Fina oversaw the sting while a state prosecutor under Kane's predecessor, overseeing a string of corruption cases. Thomas posed as the driver for the undercover operative, Tyron B. Ali, while he made 113 clandestine tapes over three years.

Fina is now a prosecutor with the District Attorney's Office. Thomas is a detective there.

Kane has said Thomas told her aides at one point that he had been instructed to target only African Americans. Thomas has denied saying that.

Thomas, who is African American and has twice sued the Attorney General's Office alleging discrimination, has said he would have complained immediately had anyone suggested he limit a probe to black targets.

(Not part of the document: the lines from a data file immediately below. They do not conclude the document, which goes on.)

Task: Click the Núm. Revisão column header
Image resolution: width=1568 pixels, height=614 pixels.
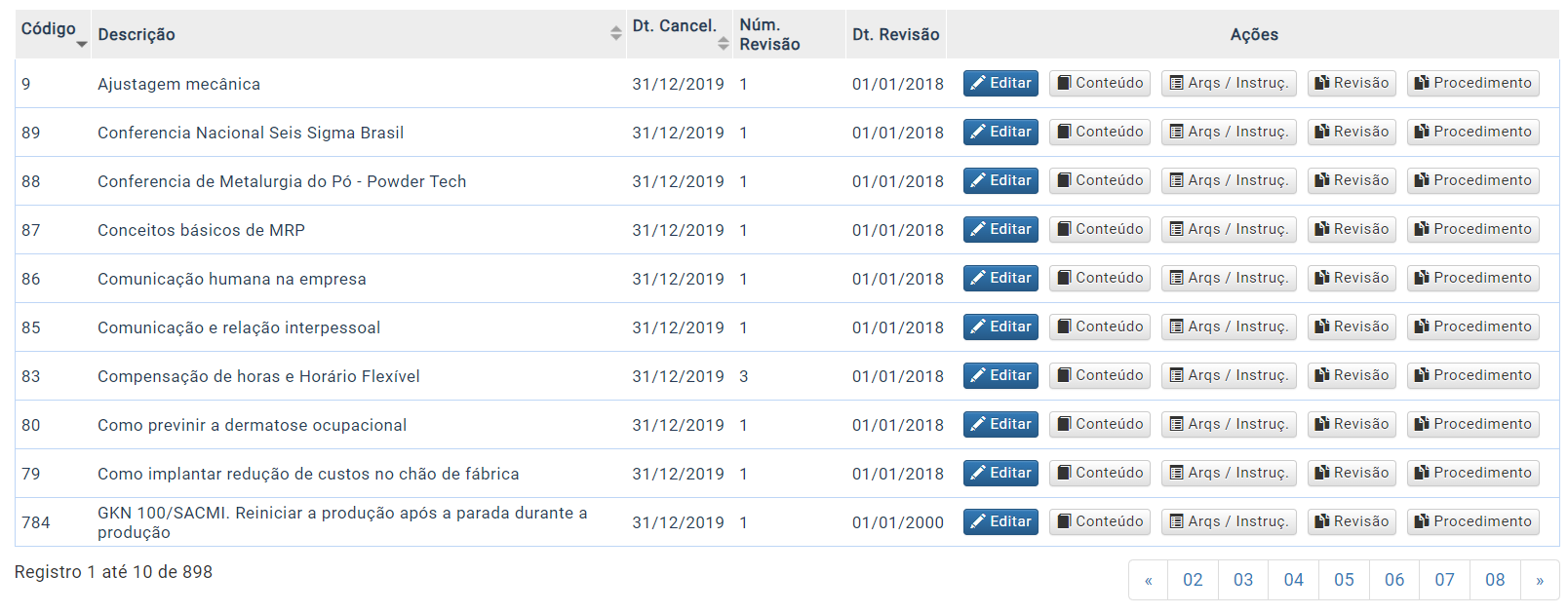Action: [769, 35]
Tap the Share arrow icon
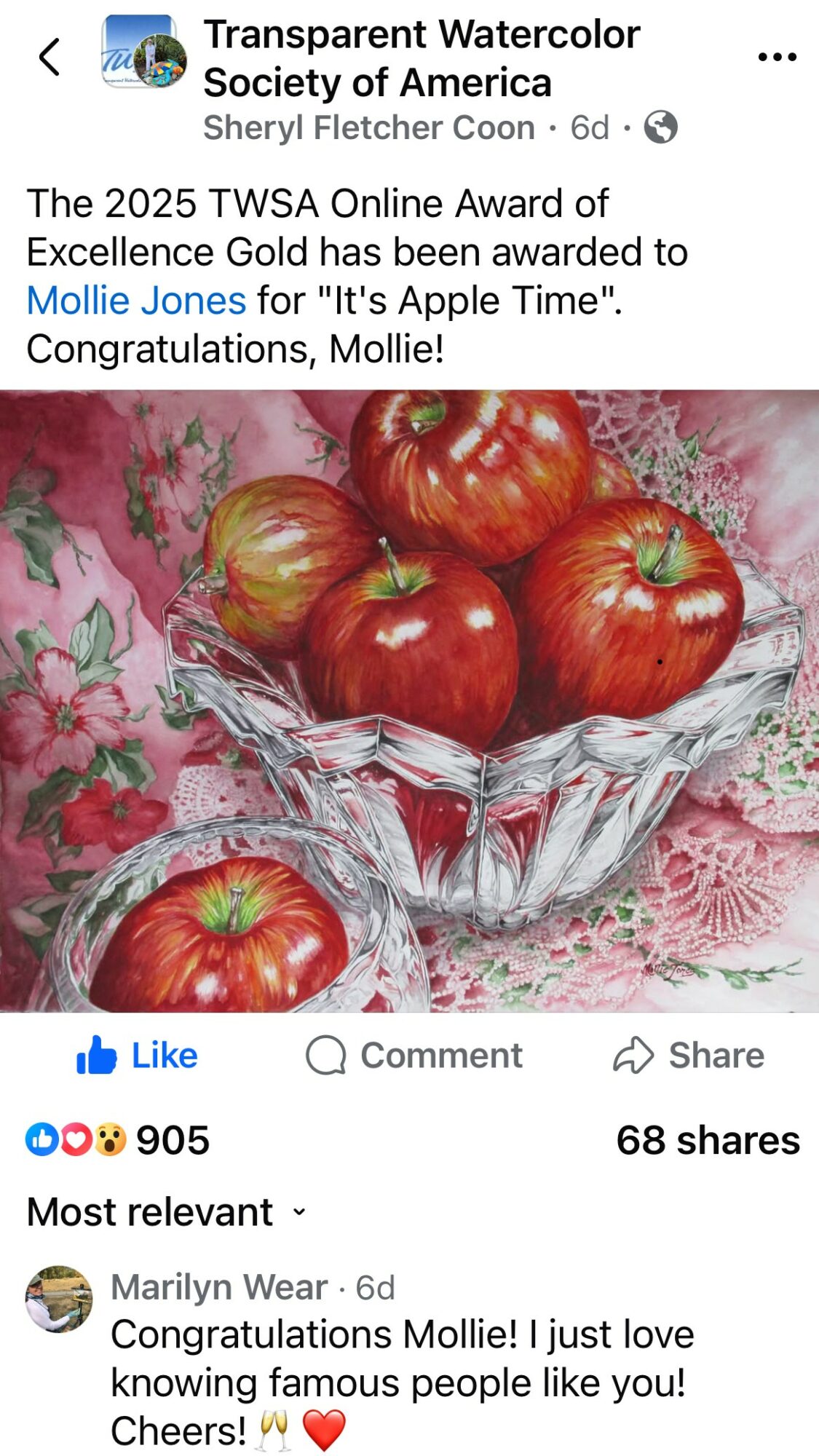 pyautogui.click(x=633, y=1056)
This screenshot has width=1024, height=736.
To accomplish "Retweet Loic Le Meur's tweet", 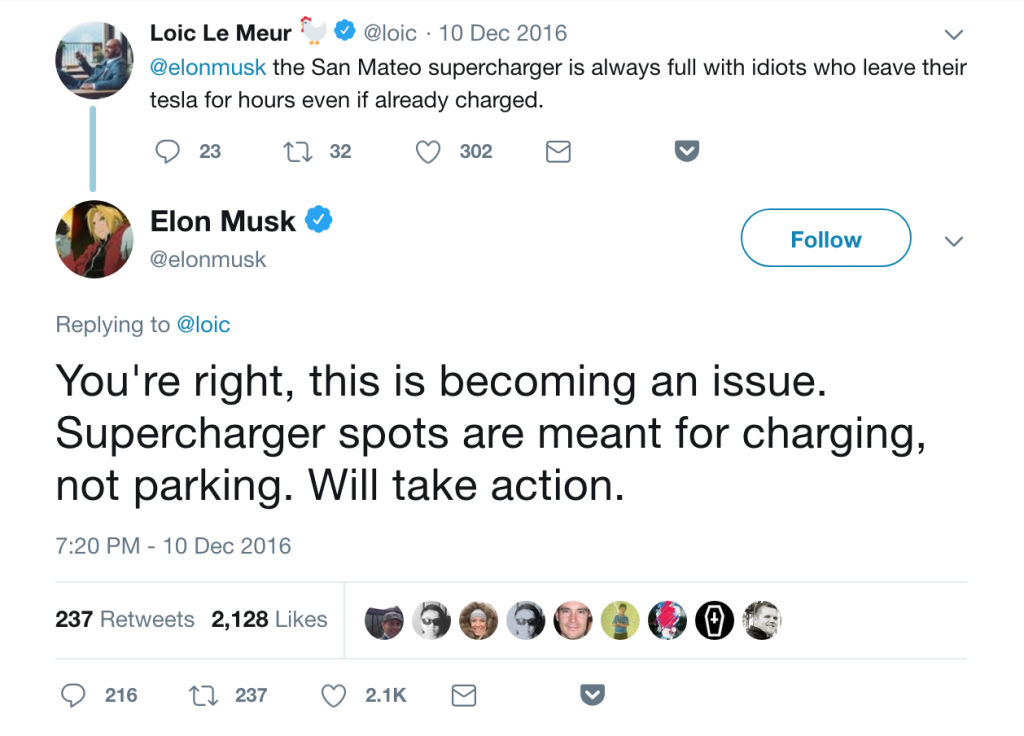I will 297,152.
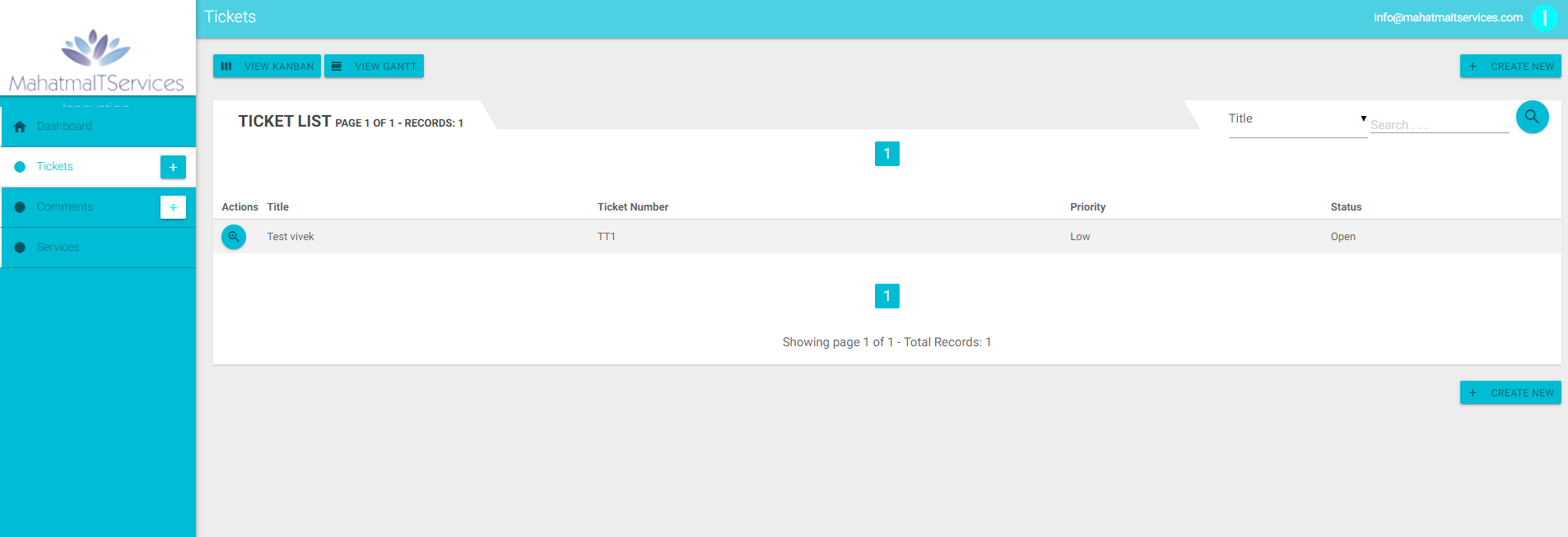Viewport: 1568px width, 537px height.
Task: Click the search magnifier button
Action: coord(1532,117)
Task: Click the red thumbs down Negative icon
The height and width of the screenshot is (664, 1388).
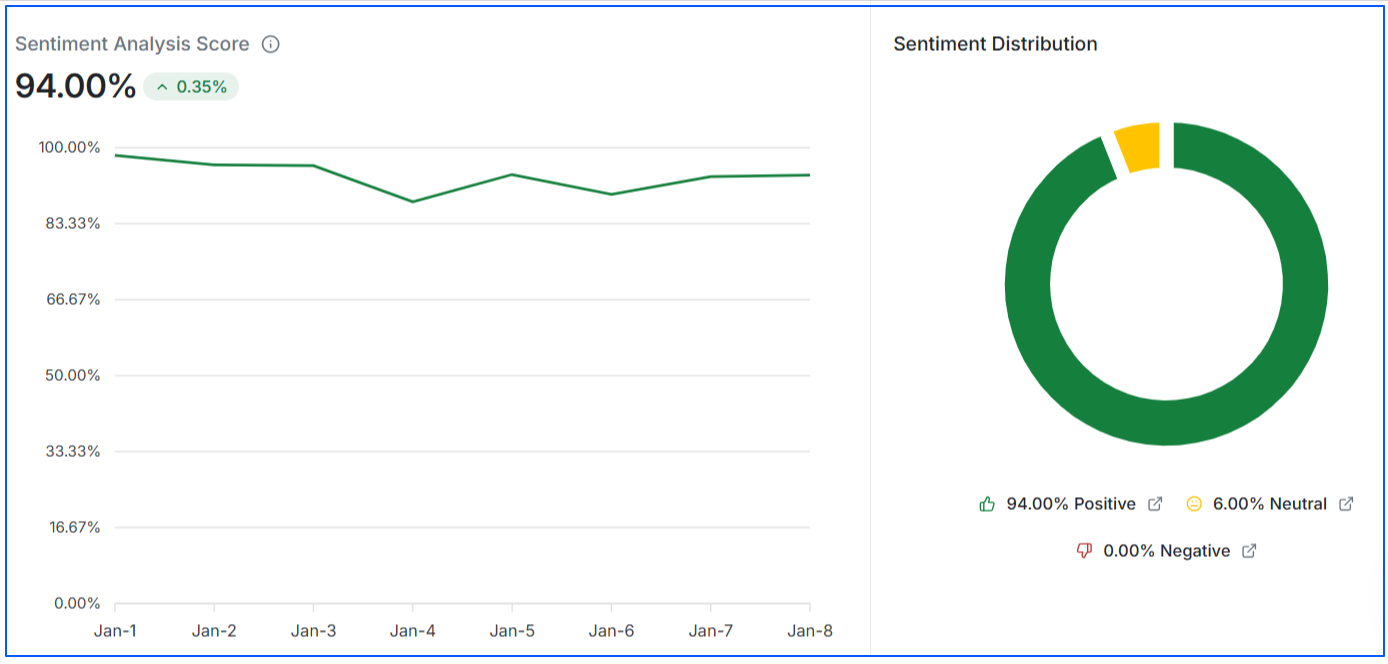Action: tap(1084, 549)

Kane and Fina have been at bitter odds over the sting case since The Inquirer broke the story of the aborted probe 21 months ago. Kane has singled Fina out for criticism for his role, among scores of current and former state officials, in the swapping of sexually explicit material on government computers.

Kane is awaiting trial on charges of illegally leaking confidential investigative material to the Philadelphia Daily News in a bid to plant a story to embarrass Fina. Montgomery County prosecutors say she did this out of anger because she blamed Fina for leaking the sting story to The Inquirer.

Kane's spokesman, Chuck Ardo, said he was not familiar with the district attorney's effort to have Kane called to testify and would have no comment.

Mark Gilson, the special assistant district attorney who led the renewed sting investigation, said Kane's testimony was appropriate because Peruto relied on her statements in his push to have the case dismissed.

"We want to get to the bottom of this," Gilson said. "I welcome a hearing, but it has to be a full hearing. It can't be a political witch hunt."